Data listing:

##########

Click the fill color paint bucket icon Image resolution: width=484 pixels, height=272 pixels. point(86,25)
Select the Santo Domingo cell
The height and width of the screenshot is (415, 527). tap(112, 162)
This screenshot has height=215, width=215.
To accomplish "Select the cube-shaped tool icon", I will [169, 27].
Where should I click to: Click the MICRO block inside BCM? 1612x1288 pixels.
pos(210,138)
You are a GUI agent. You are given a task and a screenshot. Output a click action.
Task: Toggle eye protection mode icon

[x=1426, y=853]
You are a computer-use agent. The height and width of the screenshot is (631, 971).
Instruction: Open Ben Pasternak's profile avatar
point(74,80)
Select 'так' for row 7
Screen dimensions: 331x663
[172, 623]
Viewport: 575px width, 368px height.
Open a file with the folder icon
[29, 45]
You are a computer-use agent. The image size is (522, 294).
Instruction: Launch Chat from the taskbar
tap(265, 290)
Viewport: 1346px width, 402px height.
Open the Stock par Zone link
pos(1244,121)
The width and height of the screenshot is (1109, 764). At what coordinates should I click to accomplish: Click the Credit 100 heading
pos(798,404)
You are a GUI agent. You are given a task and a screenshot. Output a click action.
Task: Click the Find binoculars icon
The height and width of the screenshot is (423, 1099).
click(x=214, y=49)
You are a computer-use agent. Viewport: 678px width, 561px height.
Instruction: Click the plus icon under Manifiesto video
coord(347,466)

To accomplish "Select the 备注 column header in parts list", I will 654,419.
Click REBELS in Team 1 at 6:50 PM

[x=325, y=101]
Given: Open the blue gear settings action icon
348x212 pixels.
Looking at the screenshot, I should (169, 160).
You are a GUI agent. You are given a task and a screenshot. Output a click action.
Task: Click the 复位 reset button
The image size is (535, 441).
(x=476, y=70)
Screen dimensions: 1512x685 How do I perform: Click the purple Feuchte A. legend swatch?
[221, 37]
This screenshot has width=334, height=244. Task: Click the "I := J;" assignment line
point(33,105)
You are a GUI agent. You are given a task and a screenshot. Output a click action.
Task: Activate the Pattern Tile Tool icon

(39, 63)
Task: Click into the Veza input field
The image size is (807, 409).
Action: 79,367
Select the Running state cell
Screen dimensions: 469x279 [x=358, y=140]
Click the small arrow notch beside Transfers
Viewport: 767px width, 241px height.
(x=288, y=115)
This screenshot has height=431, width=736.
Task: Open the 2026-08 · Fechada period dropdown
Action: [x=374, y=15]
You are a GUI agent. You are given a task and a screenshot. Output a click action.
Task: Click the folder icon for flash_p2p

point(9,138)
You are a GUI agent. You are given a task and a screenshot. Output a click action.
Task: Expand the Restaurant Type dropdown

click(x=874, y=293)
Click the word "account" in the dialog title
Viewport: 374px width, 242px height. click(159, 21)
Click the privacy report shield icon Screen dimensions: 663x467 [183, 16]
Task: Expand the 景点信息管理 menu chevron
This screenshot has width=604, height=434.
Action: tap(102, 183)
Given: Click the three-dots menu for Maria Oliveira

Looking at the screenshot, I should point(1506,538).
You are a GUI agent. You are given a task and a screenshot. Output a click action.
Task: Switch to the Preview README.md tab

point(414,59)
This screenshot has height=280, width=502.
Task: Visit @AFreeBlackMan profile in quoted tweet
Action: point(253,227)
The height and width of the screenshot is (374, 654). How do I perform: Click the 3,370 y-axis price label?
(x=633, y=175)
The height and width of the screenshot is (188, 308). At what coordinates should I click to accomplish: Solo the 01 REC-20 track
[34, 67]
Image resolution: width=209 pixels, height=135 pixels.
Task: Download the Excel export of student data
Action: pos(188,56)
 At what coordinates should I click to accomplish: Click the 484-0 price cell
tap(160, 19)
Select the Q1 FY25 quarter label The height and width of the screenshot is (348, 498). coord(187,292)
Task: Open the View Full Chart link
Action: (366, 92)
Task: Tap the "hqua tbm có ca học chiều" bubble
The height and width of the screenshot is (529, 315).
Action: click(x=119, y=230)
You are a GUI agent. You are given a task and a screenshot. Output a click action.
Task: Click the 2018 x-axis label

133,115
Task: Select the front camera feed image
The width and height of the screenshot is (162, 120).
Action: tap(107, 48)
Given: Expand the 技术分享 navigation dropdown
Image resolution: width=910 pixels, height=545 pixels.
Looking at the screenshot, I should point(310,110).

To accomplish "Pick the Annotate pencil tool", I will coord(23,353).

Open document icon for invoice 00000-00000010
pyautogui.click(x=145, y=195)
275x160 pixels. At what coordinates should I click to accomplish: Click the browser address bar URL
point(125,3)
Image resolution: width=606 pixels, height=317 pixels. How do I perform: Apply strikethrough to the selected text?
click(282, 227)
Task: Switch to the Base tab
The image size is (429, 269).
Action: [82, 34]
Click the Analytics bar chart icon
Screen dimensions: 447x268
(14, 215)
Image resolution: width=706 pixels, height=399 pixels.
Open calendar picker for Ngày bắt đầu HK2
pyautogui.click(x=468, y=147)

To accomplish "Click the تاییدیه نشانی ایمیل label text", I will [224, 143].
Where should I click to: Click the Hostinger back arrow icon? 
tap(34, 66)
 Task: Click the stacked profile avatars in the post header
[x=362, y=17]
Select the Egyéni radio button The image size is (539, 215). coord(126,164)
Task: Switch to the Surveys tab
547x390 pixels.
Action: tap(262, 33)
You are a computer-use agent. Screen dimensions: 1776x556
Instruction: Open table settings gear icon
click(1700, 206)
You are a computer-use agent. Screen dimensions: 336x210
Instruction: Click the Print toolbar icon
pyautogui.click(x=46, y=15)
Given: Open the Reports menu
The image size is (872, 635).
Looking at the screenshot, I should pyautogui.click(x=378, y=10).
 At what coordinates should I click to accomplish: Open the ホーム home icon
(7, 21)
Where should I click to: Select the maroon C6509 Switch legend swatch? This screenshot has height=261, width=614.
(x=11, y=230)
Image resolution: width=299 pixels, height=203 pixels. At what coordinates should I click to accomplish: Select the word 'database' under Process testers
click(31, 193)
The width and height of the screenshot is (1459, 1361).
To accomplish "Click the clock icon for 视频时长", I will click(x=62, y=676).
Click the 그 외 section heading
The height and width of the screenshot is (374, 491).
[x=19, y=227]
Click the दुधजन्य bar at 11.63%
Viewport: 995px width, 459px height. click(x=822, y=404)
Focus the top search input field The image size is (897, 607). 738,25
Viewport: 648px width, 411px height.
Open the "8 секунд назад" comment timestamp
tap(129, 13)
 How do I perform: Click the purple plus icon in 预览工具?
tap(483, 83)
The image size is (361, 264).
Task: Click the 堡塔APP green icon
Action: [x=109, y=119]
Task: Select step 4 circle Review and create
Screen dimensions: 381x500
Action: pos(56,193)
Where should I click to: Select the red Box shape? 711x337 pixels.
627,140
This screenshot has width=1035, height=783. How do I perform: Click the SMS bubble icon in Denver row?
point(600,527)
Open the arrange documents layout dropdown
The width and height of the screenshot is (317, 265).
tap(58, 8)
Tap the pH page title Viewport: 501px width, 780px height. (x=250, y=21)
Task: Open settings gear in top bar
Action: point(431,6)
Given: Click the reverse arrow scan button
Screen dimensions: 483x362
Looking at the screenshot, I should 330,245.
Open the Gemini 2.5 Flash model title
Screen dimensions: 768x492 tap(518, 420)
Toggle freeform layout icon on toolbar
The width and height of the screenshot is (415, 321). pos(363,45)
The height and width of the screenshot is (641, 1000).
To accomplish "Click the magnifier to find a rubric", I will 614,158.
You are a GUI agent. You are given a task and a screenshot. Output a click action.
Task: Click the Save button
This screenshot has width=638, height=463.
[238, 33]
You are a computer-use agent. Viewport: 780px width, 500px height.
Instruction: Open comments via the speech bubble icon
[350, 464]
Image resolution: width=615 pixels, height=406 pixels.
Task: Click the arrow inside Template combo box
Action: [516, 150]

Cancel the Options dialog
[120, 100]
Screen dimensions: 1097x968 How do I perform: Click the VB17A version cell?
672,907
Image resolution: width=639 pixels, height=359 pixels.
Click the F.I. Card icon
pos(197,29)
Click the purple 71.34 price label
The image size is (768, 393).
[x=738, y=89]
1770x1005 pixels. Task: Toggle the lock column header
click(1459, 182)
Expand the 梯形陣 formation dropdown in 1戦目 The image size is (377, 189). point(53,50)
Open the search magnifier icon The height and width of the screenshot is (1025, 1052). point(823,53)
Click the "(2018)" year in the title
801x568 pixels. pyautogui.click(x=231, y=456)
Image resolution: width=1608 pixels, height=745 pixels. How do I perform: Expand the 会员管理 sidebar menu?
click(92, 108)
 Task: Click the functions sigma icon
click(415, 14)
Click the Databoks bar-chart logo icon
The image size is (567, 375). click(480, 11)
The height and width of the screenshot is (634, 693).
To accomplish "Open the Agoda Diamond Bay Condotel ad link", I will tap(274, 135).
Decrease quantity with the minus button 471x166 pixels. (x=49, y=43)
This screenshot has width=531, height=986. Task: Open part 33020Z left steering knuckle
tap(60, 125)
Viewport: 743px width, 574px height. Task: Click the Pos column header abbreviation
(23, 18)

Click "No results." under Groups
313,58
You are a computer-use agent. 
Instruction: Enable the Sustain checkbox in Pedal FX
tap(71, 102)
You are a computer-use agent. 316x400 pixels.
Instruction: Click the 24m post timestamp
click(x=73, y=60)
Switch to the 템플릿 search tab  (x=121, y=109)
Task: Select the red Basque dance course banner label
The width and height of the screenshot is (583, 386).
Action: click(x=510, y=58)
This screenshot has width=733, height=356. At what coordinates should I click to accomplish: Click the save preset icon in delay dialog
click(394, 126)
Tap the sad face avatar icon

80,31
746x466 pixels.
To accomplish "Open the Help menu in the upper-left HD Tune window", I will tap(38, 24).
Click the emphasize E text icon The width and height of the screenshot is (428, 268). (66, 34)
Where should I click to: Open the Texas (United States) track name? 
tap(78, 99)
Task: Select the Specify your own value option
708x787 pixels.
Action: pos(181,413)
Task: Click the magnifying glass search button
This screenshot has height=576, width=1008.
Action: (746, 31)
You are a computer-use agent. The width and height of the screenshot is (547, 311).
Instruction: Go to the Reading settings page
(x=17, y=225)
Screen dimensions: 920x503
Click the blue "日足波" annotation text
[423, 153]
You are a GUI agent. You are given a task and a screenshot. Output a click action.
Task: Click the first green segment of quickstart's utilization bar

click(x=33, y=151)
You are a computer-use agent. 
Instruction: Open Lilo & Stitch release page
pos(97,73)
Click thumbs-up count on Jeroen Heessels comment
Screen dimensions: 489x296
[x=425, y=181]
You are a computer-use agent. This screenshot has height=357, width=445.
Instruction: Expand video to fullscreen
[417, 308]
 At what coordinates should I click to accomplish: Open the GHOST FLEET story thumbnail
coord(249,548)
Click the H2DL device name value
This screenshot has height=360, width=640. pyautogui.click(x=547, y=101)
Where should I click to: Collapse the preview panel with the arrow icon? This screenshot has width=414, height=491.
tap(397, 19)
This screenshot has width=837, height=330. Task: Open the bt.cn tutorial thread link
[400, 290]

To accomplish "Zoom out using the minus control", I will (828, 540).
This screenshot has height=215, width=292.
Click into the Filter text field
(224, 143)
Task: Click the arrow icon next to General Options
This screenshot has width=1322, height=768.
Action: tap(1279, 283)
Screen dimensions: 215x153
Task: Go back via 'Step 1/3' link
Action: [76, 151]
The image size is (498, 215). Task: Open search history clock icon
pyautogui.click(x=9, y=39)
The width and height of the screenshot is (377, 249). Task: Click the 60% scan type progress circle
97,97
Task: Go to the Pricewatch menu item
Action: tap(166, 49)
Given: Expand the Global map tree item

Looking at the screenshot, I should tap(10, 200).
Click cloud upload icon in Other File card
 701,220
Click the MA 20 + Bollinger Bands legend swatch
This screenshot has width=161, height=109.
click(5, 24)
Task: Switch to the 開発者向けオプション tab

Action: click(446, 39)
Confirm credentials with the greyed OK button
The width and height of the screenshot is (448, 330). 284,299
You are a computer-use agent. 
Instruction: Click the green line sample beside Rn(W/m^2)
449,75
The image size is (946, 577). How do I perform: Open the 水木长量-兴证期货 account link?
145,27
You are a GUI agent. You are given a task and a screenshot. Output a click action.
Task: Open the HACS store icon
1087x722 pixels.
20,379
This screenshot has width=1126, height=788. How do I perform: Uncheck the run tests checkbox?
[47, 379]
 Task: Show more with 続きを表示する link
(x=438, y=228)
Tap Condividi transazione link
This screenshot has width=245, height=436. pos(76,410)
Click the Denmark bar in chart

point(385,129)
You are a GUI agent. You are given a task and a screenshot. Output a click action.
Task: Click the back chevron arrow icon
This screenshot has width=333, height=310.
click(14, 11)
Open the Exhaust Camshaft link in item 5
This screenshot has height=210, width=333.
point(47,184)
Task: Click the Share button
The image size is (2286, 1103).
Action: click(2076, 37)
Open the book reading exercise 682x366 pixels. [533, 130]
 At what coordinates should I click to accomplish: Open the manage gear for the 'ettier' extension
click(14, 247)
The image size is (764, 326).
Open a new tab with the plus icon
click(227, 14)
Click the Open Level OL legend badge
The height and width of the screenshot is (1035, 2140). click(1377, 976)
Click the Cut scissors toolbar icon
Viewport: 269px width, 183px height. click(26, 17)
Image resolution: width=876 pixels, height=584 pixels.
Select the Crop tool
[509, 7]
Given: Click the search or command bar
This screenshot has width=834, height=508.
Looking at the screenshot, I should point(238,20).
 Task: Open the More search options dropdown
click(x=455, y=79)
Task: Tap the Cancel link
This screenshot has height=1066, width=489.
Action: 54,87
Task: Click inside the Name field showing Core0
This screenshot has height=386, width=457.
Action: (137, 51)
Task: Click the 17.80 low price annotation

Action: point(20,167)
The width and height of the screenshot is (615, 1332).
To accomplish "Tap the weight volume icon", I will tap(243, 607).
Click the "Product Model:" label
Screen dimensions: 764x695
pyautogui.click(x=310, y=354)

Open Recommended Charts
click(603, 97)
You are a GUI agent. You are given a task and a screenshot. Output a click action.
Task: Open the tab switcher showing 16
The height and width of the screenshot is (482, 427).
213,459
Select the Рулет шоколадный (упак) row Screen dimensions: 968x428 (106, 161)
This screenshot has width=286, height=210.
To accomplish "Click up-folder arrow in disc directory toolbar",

##########

What you will do:
An exact copy of the lines above, from the one containing "Instruction: Open Ben" down to the one containing "You are a computer-use agent. The image" and including both, is the whole answer; retype it and nothing else.

Reply to the task:
Instruction: Open Ben Pasternak's profile avatar
point(74,80)
Select 'так' for row 7
Screen dimensions: 331x663
[172, 623]
Viewport: 575px width, 368px height.
Open a file with the folder icon
[29, 45]
You are a computer-use agent. The image size is (522, 294).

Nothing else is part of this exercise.